Records contained in a dataset:

|---|

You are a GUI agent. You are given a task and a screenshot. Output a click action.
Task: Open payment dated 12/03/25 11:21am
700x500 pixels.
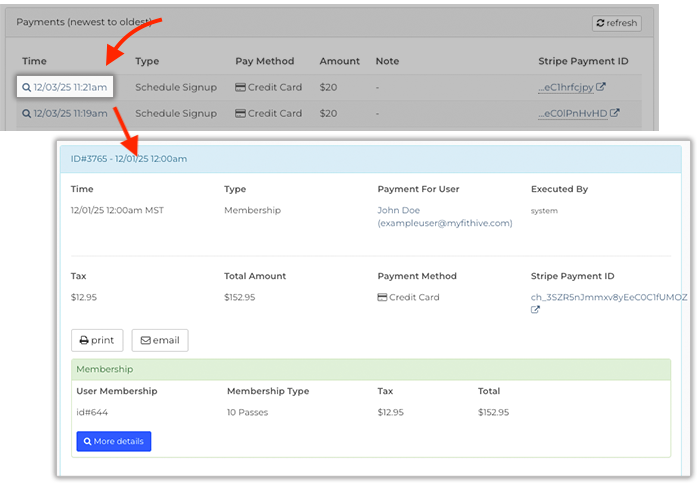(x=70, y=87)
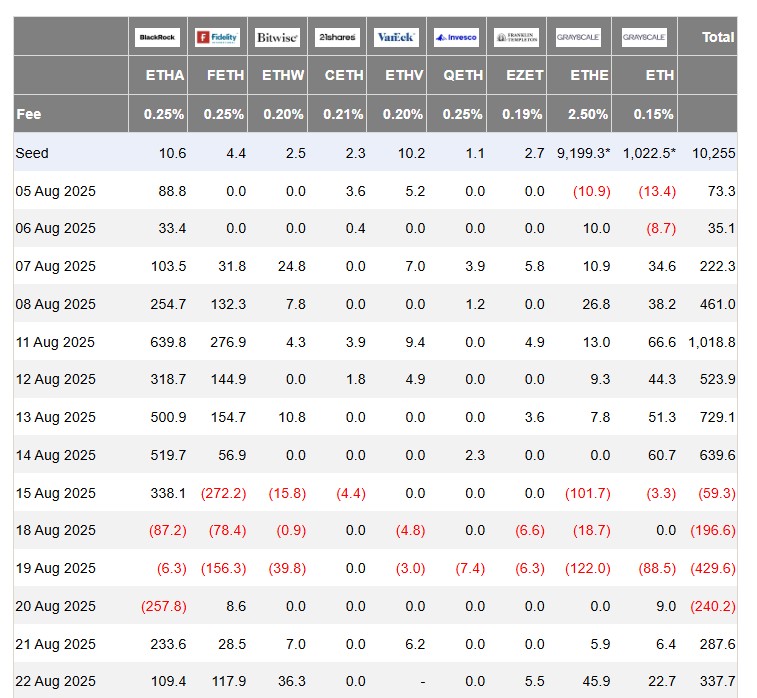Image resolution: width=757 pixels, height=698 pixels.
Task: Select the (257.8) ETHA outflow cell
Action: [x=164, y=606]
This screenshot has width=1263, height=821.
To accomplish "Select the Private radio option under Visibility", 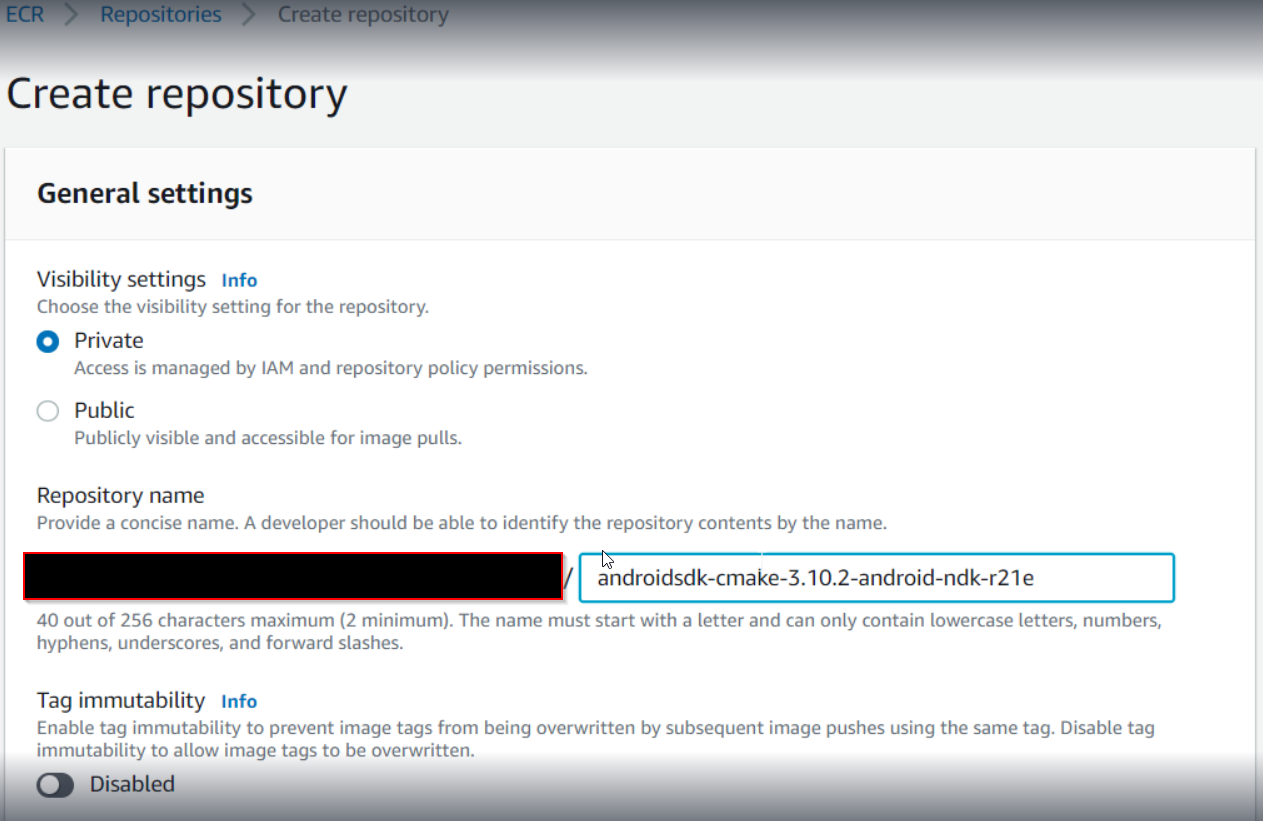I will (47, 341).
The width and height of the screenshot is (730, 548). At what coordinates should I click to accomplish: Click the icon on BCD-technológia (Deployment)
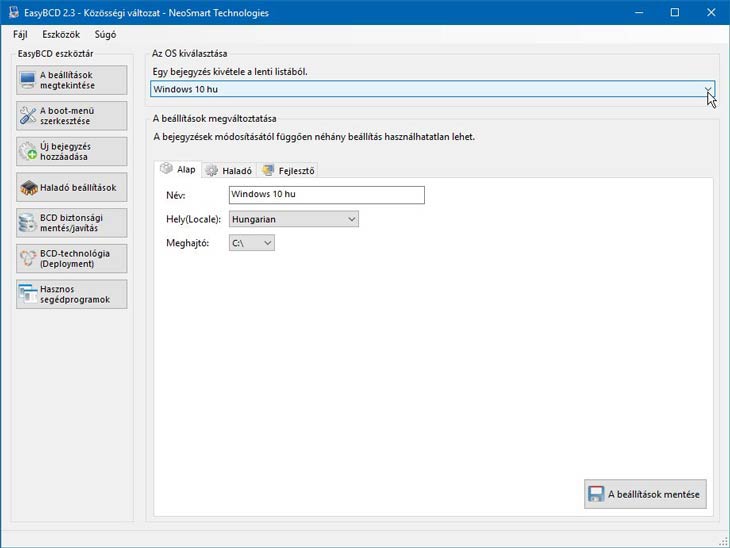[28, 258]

|---|

» **Exercise**: Return each line of the listing above that contains the string "screenshot". Matching is case-sensitive.

» **Reply to the exercise**:
You are a GUI agent. You are given a task and a screenshot. Output a click action.
This screenshot has width=1263, height=821.
The width and height of the screenshot is (730, 548). At what coordinates should I click to accomplish: Click the icon on BCD-technológia (Deployment)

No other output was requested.